I’m interested in how cells communicate with each other. Unfortunately, empirical analysis of cell-cell communication in a multicellular environment is limited. This is largely due to the technical difficulty in resolving between different cell lineages in a co-culture.

Here’s the problem: Proteins from one cell type are indistinguishable to those from a different cell type. Proteins from two different cells may have different origins – and therefore contain different information  but they are biochemically identical.
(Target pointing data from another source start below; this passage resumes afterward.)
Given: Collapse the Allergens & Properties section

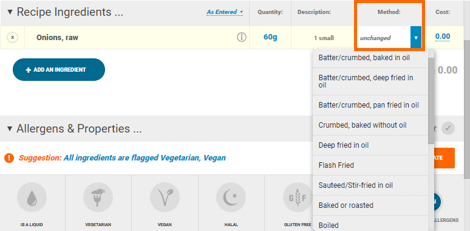Looking at the screenshot, I should coord(10,129).
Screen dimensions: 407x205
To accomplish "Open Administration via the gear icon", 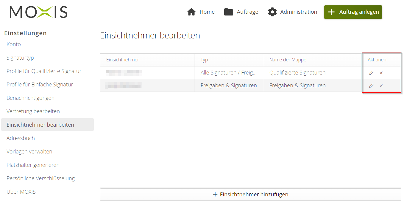I will 272,12.
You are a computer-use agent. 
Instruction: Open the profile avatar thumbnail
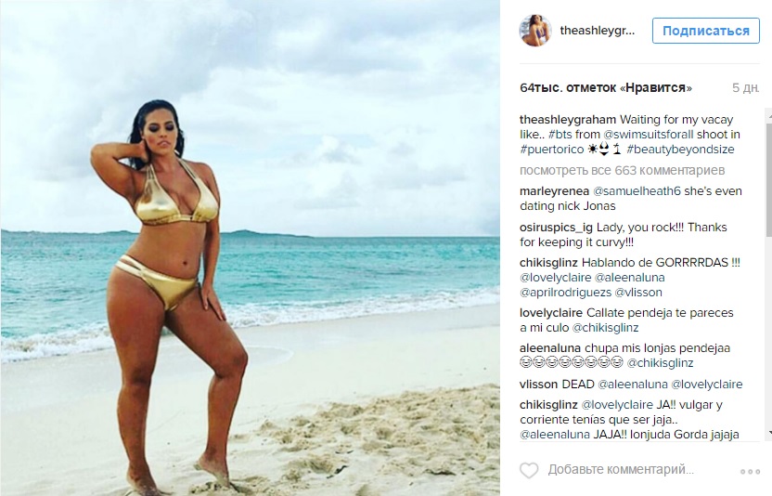click(x=535, y=31)
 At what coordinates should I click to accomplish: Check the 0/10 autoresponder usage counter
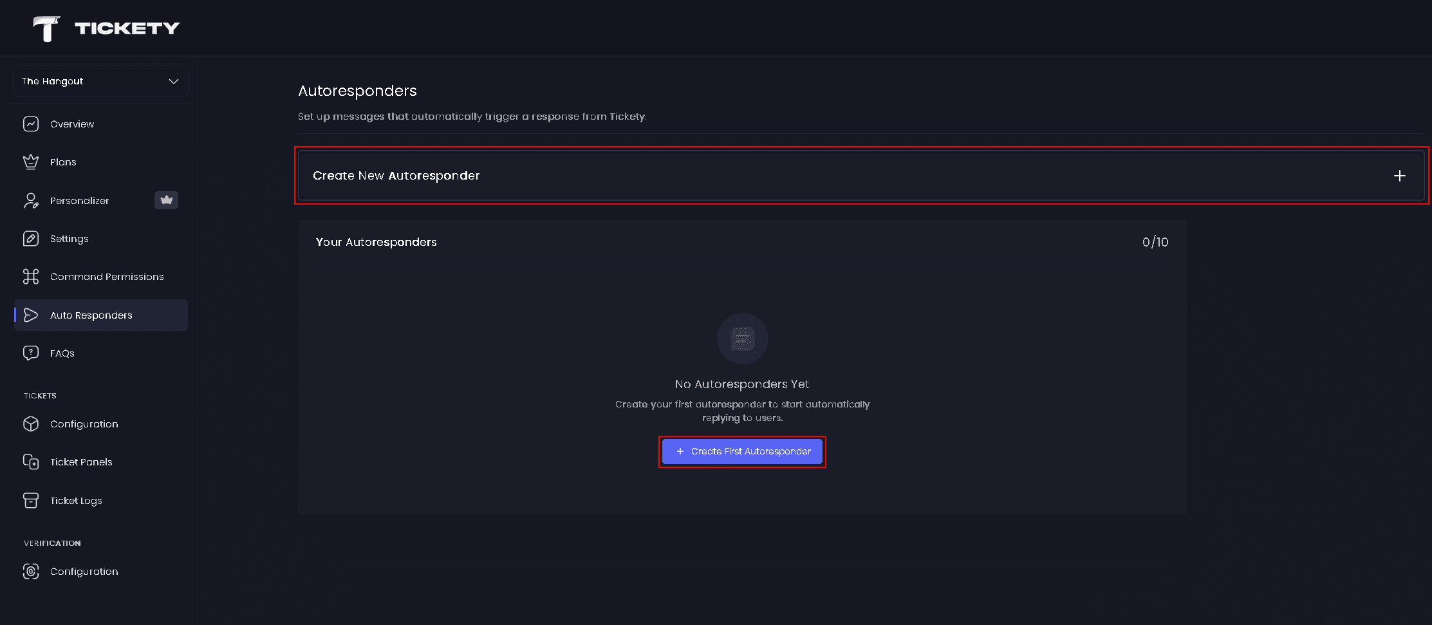[x=1155, y=242]
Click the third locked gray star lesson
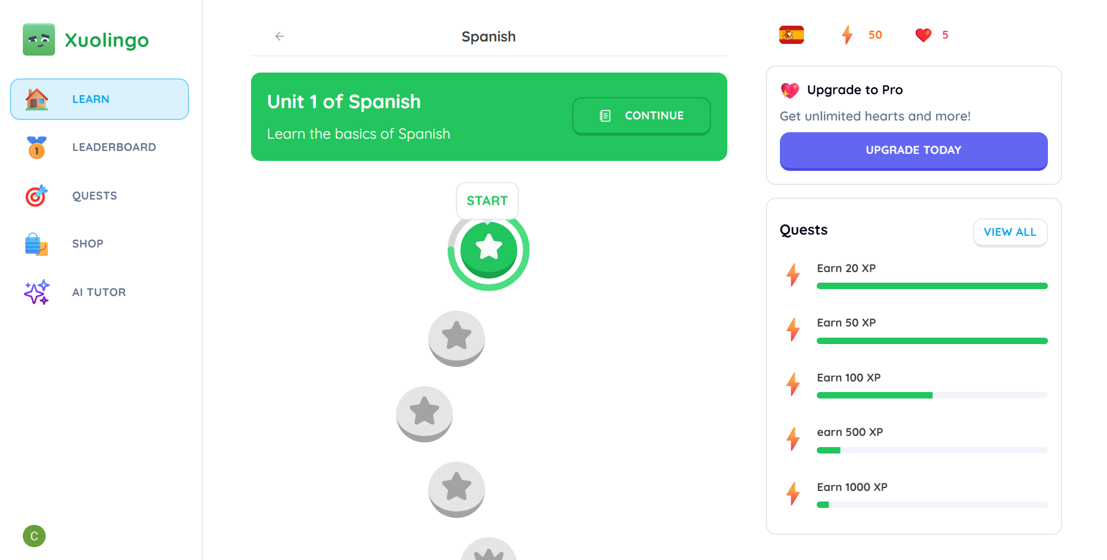This screenshot has height=560, width=1107. [x=456, y=489]
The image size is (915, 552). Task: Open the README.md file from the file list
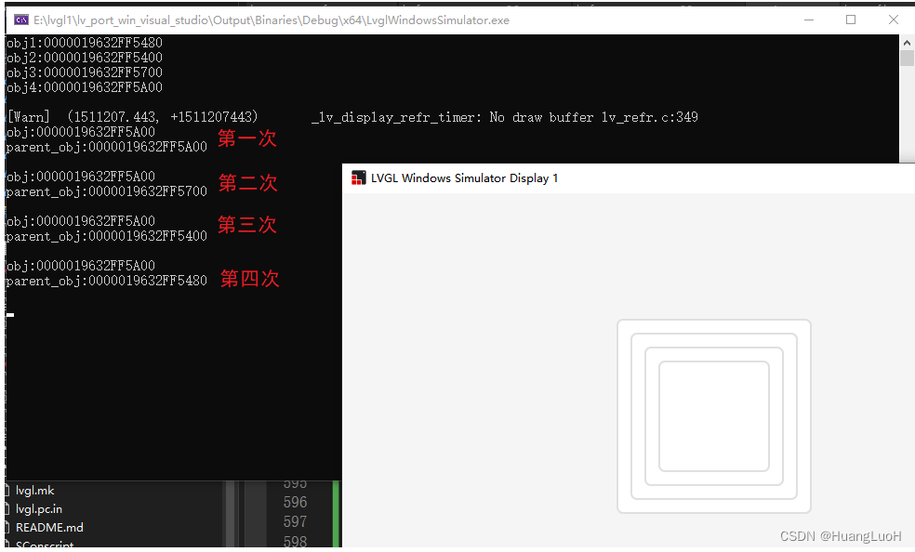49,527
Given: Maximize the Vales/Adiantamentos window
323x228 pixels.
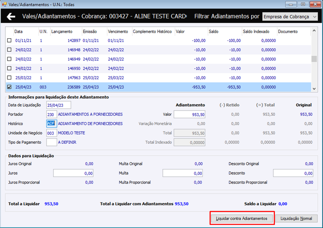Looking at the screenshot, I should (x=303, y=4).
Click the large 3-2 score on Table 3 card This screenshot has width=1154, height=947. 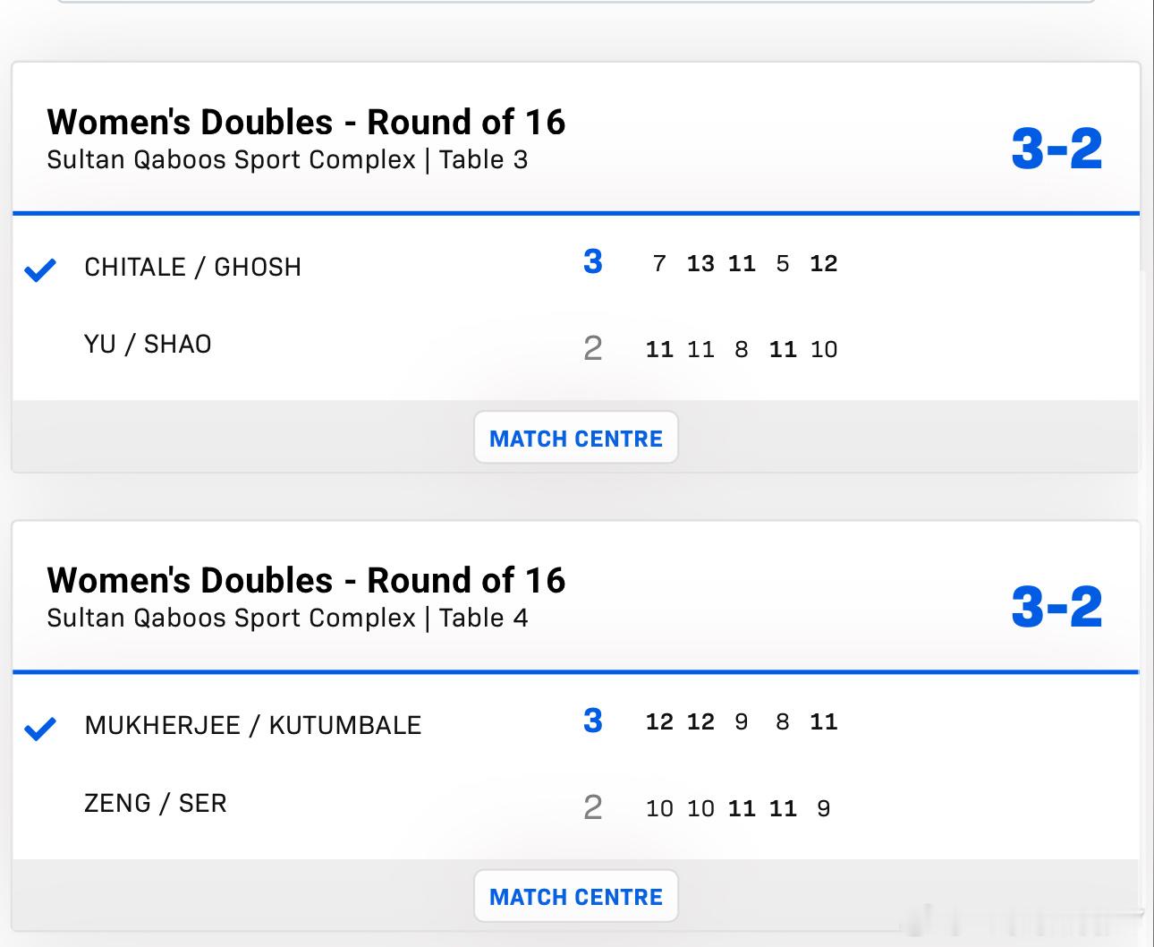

This complicates the investigation of multicellular signalling because we have no spacial resolution of a spacial system.

For example, let's say we're interested in how cells in breast cancer communicate with each other. I have epithelial cancer cells and mammary fibroblasts. I mix the epithelial cells with the fibroblasts and leave them to exchange signals. I lyse the co-culture, perform a traditional western blot for my favourite signalling node and get a lovely bright band. Unfortunately, I can’t tell if the band came from the cancer cells or the fibroblasts. My western blot antibody can not resolve between the same signalling node from the two different cells types. I have no spacial contrast. 
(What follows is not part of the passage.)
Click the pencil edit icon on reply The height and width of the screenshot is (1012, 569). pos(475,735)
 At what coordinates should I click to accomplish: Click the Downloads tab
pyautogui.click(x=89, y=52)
What we need is a way to resolve between two different cell types. We need cell-specific data. 

Last year Gauthier et al (Nature Methods, 2013) reported a potential solution to this problem. The authors called it “Cell Type–specific labelling using Amino acid Precursors” (or CTAP). It’s very clever. 

CTAP uses non-mammalian amino acid processing enzymes to convert lysine-precursors into L-lysine. When expressed in mammalian cells, these enzymes convert their lysine-precursors into into L-lysine and the newly formed L-lysine is incorporated into every protein in the cell.

Now here’s the first clever bit: There are two enzymes. 

One enzyme (Lyr) converts a specific precursor (called D-lysine) into L-lysine. The other enzyme (DDC) converts a different precursor (called DAP) into L-lysine. Thus, we have a pair of enzymes capable of producing the same product from two different substrates. 

The second clever bit: The amino acid precursors can be labeled. 

D-lysine can be isotopically labeled “heavy”. The Lyr enzyme can then convert “heavy” D-lysine into “heavy” L-lysine. DAP (the other precursor) can remain unlabeled or “light”. As a result, the L-lysine produced from DDC is “light” and the L-lysine produced by Lyr is “heavy”. Both enzymes produce L-lysine but now we have isotopic resolution between the two outputs. We have contrast.

Let’s return to our breast cancer experiment.

This time, we express the DDC enzyme in our breast cancer cells and the Lyr enzyme in our mammary fibroblasts. The cells are then mixed together and grown in the presence of both “light” DAP and “heavy” D-lysine. In the breast cancer cells, our DDC enzyme converts “light” DAP into “light” L-lysine. As the breast cancer cells don’t have the Lyr enzyme, they can’t use the “heavy” D-lysine. As a result, all the proteins in the breast cancer cells are now “light”. Over in the fibroblasts however, Lyr is converting “heavy” D-lysine into "heavy" L-lysine. The fibroblasts don’t have the DDC enzyme so they can’t use the “light” DAP. Consequently, all the proteins in the fibroblasts are now “heavy”. We have “light” cancer cells and “heavy” fibroblasts.

This approach is conceptually similar to SILAC. The major difference is that whilst SILAC can be used to distinguish different cell types in transient co-cultures (see Jorgensen et al., 2009), CTAP permits the analysis of long-term, continuous co-cultures. 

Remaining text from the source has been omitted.